Como preliminar, é preciso deixar claro que a operação policial, com o apoio logístico da Marinha e reforço posterior do Exército e da Polícia Federal, foi recebida com aplausos pela população, inclusive a maior parte dos moradores do complexo de favelas invadido, todos já psicologicamente saturados dos efeitos desgastantes do domínio dos bandos ilegalistas sobre os cidadãos de todas as classes sociais. Na sociedade e na web: uma ligeira vista de olhos pelas redes sociais permite localizar endereços de Facebook com caveiras (emblema do Bope) estampadas.
Por outro lado, se nas ruas do ‘asfalto’ o medo ronda pedestres e motoristas, nos morros, ou ‘comunidades periféricas’, registra-se o imenso alívio de moradores que, além do cerceamento do direito constitucional de ir e vir, eram ultimamente obrigados a servir comida a marginais desfalcados da renda costumeira do tráfico de drogas, em virtude da ação das ‘unidades pacificadoras’.
Jornalismo ‘técnico’
Mas não há nada de ‘fascinante’ nisso tudo, nem mesmo a ser ‘celebrado’, como frisou o secretário de Segurança Pública do Rio, José Mariano Beltrame. A hora é de preocupação ou de pausa para a reflexão, bem ao contrário da espetacularização encenada pela mídia. Na verdade, é mesmo ocasião para alguma tristeza em face do número elevado de mortos e da convicção de que a situação a que agora se chegou é o resultado de desgovernos anteriores e da crescente mafialização da vida pública. Este fenômeno abrange a composição de partes significativas de câmaras legislativas, a corrupção policial, a fragilidade do Poder Judiciário, a disseminação das milícias (potencialmente mais perigosas do que o narcotráfico) e a escandalosa indiferença da própria sociedade ao consumo de drogas.

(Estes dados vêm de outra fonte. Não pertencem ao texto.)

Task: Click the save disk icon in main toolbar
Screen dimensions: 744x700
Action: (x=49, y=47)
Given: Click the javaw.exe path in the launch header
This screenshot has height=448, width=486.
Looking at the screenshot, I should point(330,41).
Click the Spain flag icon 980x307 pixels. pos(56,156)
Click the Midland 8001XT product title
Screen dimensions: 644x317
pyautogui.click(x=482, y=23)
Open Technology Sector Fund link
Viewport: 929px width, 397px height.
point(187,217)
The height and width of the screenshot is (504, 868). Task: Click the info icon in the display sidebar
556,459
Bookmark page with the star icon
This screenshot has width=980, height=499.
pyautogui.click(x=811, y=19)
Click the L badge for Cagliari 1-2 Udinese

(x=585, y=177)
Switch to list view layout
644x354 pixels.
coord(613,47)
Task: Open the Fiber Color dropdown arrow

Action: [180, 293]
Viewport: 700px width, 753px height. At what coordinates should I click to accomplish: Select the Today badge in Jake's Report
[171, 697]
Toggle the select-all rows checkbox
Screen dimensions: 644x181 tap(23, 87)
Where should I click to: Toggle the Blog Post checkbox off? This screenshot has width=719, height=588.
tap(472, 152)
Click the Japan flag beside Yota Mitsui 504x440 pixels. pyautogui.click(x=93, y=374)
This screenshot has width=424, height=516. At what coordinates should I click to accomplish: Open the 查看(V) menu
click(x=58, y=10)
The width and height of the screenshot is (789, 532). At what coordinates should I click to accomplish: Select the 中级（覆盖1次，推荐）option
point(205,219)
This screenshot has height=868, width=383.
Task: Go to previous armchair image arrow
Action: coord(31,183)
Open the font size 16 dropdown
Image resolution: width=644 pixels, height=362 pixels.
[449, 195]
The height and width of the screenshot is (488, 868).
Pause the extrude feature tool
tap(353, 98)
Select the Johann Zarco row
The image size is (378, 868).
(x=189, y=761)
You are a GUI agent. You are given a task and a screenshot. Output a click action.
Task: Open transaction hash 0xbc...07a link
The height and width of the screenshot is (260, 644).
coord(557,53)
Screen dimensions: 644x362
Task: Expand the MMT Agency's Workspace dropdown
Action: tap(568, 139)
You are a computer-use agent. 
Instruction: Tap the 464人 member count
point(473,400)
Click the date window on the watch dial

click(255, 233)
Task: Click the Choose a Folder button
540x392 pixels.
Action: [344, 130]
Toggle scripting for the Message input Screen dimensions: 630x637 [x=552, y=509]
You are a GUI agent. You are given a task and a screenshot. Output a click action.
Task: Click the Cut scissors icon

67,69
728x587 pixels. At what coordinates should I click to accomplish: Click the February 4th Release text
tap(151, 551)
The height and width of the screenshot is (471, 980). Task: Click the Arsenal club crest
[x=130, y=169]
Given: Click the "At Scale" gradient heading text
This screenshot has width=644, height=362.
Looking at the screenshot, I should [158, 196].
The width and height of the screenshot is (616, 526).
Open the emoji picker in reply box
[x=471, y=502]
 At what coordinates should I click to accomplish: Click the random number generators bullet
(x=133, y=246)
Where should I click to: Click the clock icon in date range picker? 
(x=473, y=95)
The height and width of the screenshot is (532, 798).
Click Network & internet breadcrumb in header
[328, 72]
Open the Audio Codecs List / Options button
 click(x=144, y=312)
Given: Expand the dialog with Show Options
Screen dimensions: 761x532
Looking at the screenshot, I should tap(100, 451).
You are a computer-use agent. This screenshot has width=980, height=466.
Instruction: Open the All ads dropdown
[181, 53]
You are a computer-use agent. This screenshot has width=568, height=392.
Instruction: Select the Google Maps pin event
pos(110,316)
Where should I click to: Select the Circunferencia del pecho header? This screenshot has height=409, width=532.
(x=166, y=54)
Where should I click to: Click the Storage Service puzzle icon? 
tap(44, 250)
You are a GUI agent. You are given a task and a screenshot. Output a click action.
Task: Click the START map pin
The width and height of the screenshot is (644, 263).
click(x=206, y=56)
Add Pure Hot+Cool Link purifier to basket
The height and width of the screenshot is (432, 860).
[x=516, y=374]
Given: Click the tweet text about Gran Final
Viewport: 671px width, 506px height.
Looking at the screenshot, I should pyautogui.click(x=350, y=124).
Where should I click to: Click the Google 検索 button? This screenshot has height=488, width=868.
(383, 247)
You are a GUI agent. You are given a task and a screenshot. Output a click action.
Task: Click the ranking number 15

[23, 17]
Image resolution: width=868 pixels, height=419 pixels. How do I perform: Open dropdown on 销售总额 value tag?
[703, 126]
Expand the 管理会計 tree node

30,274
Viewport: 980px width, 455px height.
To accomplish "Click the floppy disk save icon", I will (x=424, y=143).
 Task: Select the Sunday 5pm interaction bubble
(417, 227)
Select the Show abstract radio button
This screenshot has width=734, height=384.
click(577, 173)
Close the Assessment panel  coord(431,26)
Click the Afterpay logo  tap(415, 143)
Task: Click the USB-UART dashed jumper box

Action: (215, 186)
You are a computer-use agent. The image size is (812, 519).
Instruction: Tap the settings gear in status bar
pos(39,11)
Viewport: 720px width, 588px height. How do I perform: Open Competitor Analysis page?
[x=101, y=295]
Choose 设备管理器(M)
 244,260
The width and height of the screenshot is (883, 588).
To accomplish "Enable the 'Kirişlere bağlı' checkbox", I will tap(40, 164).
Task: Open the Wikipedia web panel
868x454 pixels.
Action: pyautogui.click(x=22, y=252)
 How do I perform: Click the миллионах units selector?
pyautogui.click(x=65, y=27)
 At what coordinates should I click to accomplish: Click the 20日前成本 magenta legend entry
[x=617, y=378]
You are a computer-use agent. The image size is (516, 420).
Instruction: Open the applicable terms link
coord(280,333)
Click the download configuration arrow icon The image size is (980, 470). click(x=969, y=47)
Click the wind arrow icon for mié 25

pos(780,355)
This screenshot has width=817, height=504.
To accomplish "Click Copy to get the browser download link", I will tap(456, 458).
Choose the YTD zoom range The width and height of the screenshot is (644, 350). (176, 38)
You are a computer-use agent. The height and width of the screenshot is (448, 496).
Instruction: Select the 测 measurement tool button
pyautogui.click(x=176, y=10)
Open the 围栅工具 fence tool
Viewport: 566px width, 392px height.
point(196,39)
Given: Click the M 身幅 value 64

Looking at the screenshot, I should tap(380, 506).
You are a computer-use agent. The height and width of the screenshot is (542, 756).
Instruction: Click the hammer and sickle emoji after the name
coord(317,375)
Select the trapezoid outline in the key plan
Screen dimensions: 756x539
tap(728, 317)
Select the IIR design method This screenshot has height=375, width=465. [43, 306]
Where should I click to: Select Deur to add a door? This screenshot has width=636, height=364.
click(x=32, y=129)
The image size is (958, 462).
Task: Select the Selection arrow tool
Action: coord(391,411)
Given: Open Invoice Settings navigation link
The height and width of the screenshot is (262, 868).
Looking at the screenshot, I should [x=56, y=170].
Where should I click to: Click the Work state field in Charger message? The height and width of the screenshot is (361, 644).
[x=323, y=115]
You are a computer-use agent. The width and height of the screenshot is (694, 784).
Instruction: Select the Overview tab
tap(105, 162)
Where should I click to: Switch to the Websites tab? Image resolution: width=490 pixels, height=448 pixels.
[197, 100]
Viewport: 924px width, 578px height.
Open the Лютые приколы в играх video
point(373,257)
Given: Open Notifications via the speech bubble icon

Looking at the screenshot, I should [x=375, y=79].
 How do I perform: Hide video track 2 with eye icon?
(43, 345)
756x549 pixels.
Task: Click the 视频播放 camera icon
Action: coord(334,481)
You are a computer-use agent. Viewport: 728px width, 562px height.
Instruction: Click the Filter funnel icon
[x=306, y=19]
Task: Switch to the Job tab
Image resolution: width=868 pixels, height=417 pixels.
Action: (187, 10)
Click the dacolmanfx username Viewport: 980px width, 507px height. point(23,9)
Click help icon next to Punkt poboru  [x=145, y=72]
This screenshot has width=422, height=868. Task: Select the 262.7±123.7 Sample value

A mídia é aqui também objeto de preocupação.
É verdade que foi provavelmente uma imagem veiculada pela TV Globo (dezenas de bandidos armados e reunidos na Vila Cruzeiro, o bunker das ações terroristas nas ruas) a deflagradora da invasão e ocupação do local por tropas de elite da polícia, escudadas por veículos blindados da Marinha. Imagens de TV – mas também o risco de arranhão na imagem internacional da cidade que abrigará a Copa e as Olimpíadas – são claramente motivadoras da ação. Afinal, o poder constituído sabia desde muito tempo atrás do incremento exponencial de sua contrapartida nas favelas, o poder do ilegalismo.
Mas a cobertura jornalística dos acontecimentos, a televisiva principalmente, revelou o anacronismo cívico de um jornalismo puramente ‘técnico’, movido pelo espetáculo do fato e praticado nos moldes de uma presumida filmagem, ao vivo, da realidade. ‘Globocop’, nome do helicóptero da TV Globo, é a máquina equipada com quatro tripulantes e uma câmera capaz de girar em 360 graus e de captar imagens com precisão a um quilômetro de distância.
‘Como Copa do Mundo’
Evocativa de Robocop, conhecido personagem cinematográfico, a máquina televisiva associou-se à metáfora da ‘máquina de guerra’, usada pela mídia para caracterizar as ações policiais. Com ela, a cobertura converteu-se numa espécie de ‘Tropa de Elite 3‘, produzindo efeitos de identificação projetiva, segundo os quais estariam entrando em ação aqueles que o colunista Merval Pereira designou como ‘centenas de capitães Nascimento encarnados em cada um dos soldados do Bope’ (O Globo, 26/11/2010).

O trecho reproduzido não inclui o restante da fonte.